I have neglected my
reflection spot. I should say spots because technically I have two; one
specifically for this class, and one that I have gravitated toward naturally
since the beginning of sophomore year. But I feel the reflection spot I had for
class was one I chose out of opportunity. It has little emotional connection
and thus I feel less guilty about not being there in a while. I feel
differently about the lake.
I have spent hours sitting next to Westhampton
Lake reflecting. I used to go every night before bed to pray and then randomly
throughout the week when I had a few minutes of free time. It helps to focus on
something bigger than yourself when you aren’t under a ceiling where the words
you say bounce right back at you. This place feels like home. I go to the lake
when I want to be lonely. It’s perfect for solitude because no one goes walking
around the lake at night unless they are trying to get somewhere. I go to the
lake when I want to be sad. The people on the path are behind you and the
people on the other side of the lake are too far away to see that you’re upset.
I go to the lake when I want to remember. There is no one there to ask me what
I’m thinking. I go to the lake for something, but I never find what I want. I
go to the lake to be lonely, but I am never alone. I go to the lake to be sad,
but I am peaceful in all things. I go to the lake to remember, but I find
myself forgetting everything when I see all the beauty and all the brokenness
of the world.
But that is how I and my
reflection spot have changed. The cherry and oak trees have blossomed and revealed
their foliage, pulling viewers all by a silken (inch-wormy) strand into a new
season. And with the passing of the season, I feel like I have my own strand
holding me fast to some steady branch hanging faithfully above me. It is funny;
I was observing an inch-worm one day, considering how it reflects our
relationships. When we are trying to help someone grow or move on past their
pain, we can’t do the work for them. All we can do is remain faithful and
strong for them. Our love is the silver strand, and they just have to figure
out what to do with it. When I was thinking about this, I did not think I would
ever be dangling from the end of an almost invisible piece of silk; I would
place myself as the branch. I did not realize till just now that I had been the
inch-worm for a long, long time. Now I am less dependent upon my reflection
spot. I have less of a need to escape from people and more of an appreciation
for those who have been the tree to which I am clinging. There were too many
times when I was angry with the way people were helping me, which is ridiculous.

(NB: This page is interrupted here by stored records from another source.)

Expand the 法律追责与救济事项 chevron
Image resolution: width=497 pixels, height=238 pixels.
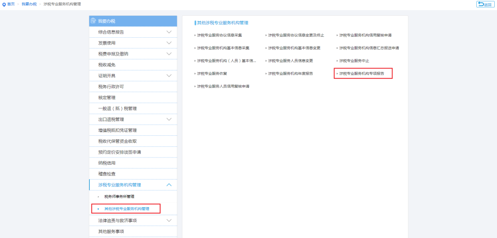coord(169,221)
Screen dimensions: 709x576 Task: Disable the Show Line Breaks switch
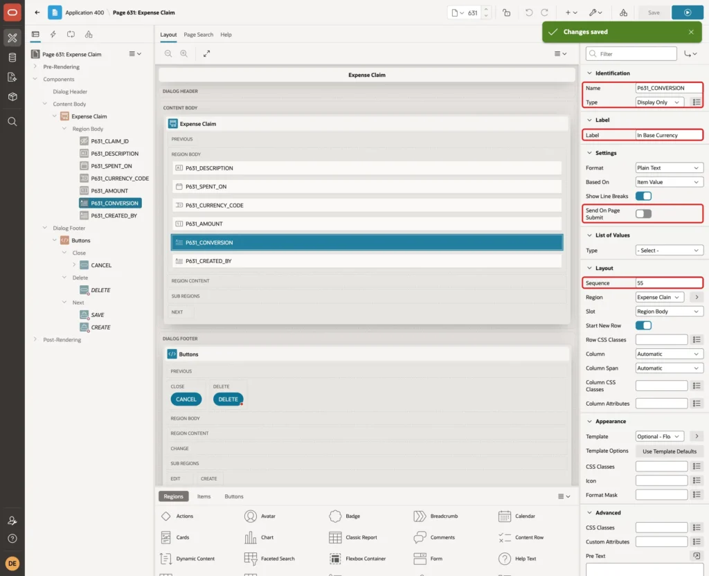coord(643,196)
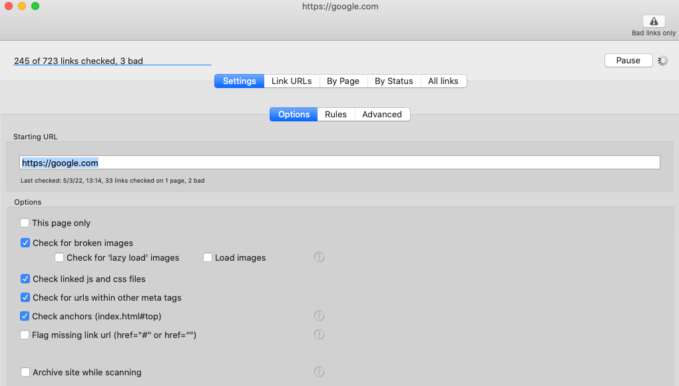679x386 pixels.
Task: Enable This page only checkbox
Action: click(25, 223)
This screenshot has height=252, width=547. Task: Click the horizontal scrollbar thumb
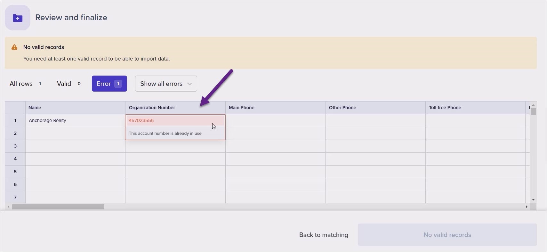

I would not have them do anything differently because I see that their love
could not have been displayed in any other way than it was.
I realize this sounds
similar to what I said in a previous post. Most of my posts have a general tone
of reconciliation and growth. But this understanding sits a lot deeper than just
realizing I love the people around me. It is a lot more difficult to come to
terms with because of how much I have depended on my friends.
Something else I have grown
to appreciate this year, and particularly this semester, is my education. I
think Celeste is right in saying “Education enriches everything around you” in
her post “Itchy Eyes, beautiful dogwoods”. I have always put education second
to friendships. I see it more important to ensure the contentment of a friend
than to ensure the advancement of my career. Something I hadn’t considered was
how my progress in school affects those relationships that I love the most, specifically
the relationship with my parents. Education is a gift. There is nothing I have done
to merit the obtaining of the information I have access to. We see it as some
sort of right, as though we are entitled to know how to produce an income statement
and how to make sense of short stories by Marquez. We aren’t entitled and it isn’t
a right. Education is a gift and it enriches everything around you. Unlike
Celeste, I wasn’t able to avoid the sophomore slump. I am, in fact, suffering
through a textbook case of the sophomore slump. I just had too many things that
I was trying to be good at. There were seven different classes on my schedule
along with work hours, individual and group meetings, camping trips, friendship
meltdowns, and time playing soccer. In taking on so many responsibilities,
though, I was not showing respect to my parents because I was not taking
seriously their financial commitment to pay for my education. This is why I am
excited to be staying in Richmond next year, because I will have some many
fewer responsibilities. I will be able to apply myself fully to a small number
of things instead of spreading myself thin over a great many number of things. Through
this sophomore slump I have been able to understand the enriching qualities of
education. I have not just learnt how I can better love and respect my parents,
but how knowing the truth changes everything.
Knowing the truth really
does change everything. Even if the knowledge I have obtained about something
means nothing to me when I learn it at first, it will most likely mean
something one day. When I was sitting eating humus after hiking up a mountain
and listening to my mother talk about pinecones, I never thought “This piece of
information about pinecones will one day be something I remember when I
consider God’s faithfulness”. But it has.
My reflection spot has faded
out of my night time routine, but I don’t miss it. I am happy that I no longer
feel the need to escape. I am happy that I no longer need to be convinced into
being happy. I am happy that I have another chance to honor my parents with the
way I work hard at school. I am most happy that I have something, someone, who
holds me steadily whenever I feel like I am swinging in midair.